The international atomic agency has extensive experience conducting inspections and was part of the previous United Nations team in Iraq from 1991 until 1998.

The inspections in the 1990s uncovered evidence of biological and nuclear weapons programs despite Iraqi attempts to hide these programs and obstruct the inspections.

Much of the evidence cited in the British government's report on Iraq's weapons of mass destruction last fall was derived from these inspections.

This emphasizes that thorough inspections can find secret programs. The weapons found and associated facilities were destroyed or disabled by the U.N. team.

A new U.N. team composed of International Atomic Energy Agency nuclear inspectors and chemical and biological weapons experts from UNMOVIC (the United Nations Monitoring, Verification and Inspection Commission) has been conducting daily inspections in Iraq since Nov. 27 to implement U.N. Security Council Resolution 1441.

Daily reports of sites inspected are available at www.iaea.org/worldatom.

On Jan. 27, the head of the international atomic agency reported that its inspections had found no evidence that Iraq has restarted its nuclear weapons program. The head of UNMOVIC reported that Iraq has been cooperative with its inspectors but has not provided complete documentation about its chemical and biological weapons programs or about its missile programs.

The utility of the current inspections is demonstrated by the finding of 12 empty chemical weapons warheads on Jan. 16. Four more were found a few days later.

In January, the White House released a document, "Apparatus of Lies" detailing past and current Iraqi attempts to deceive.

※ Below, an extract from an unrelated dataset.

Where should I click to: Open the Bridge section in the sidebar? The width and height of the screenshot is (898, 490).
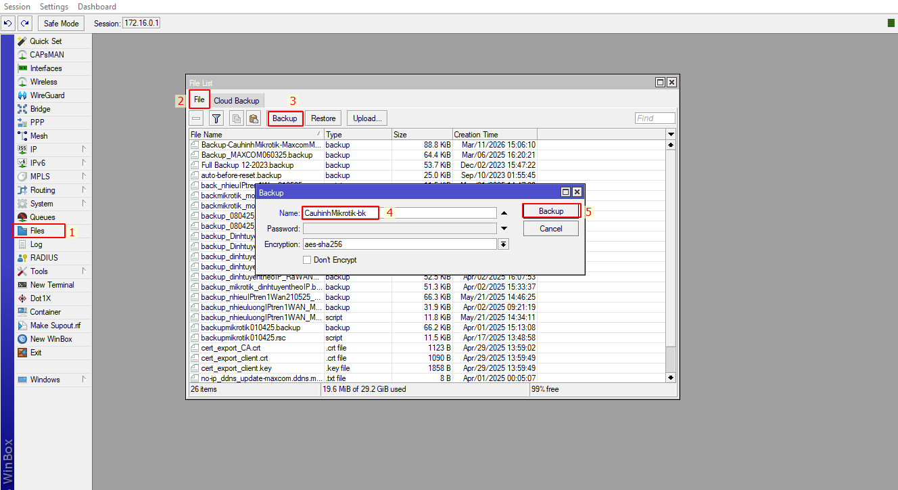pos(40,108)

It cites four items as evidence for material breach of U.N. Resolution 1441 — undeclared chemical weapons warheads found on Jan. 16, intimidation of Iraqi scientists, incomplete documentation of weapons programs and absence of "active" cooperation.

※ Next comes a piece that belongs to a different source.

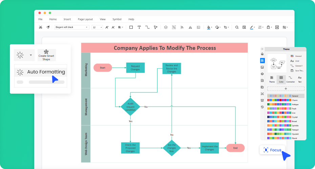Expand the auto formatting dropdown arrow

(x=31, y=55)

These are all serious matters that are being addressed by the U.N. inspection team and are appropriate for action by the Security Council. If incomplete documentation and lack of "active" cooperation were justifications for military attack, most governments, including that of the United States, would be on the target list.

Eliminating threats from weapons of mass destruction requires international support for treaties banning these weapons and associated verification provisions.

The response to North Korea's defiance of the International Atomic Energy Agency and its withdrawal from the Nonproliferation Treaty provides a good example of coherent international action.

The United States should take a similar approach through the Security Council and insist that the inspections in Iraq be done thoroughly and expeditiously.

Military action should be taken only if Iraq refuses to cooperate, and if such action is approved by the Security Council.

Initiating military action without Security Council authorization would undermine international efforts to eliminate weapons of mass destruction and is unworthy of the country that helped establish the United Nations.

Michael Jones is a a physicist at the University of Hawai'i-Manoa. The opinions expressed are his own.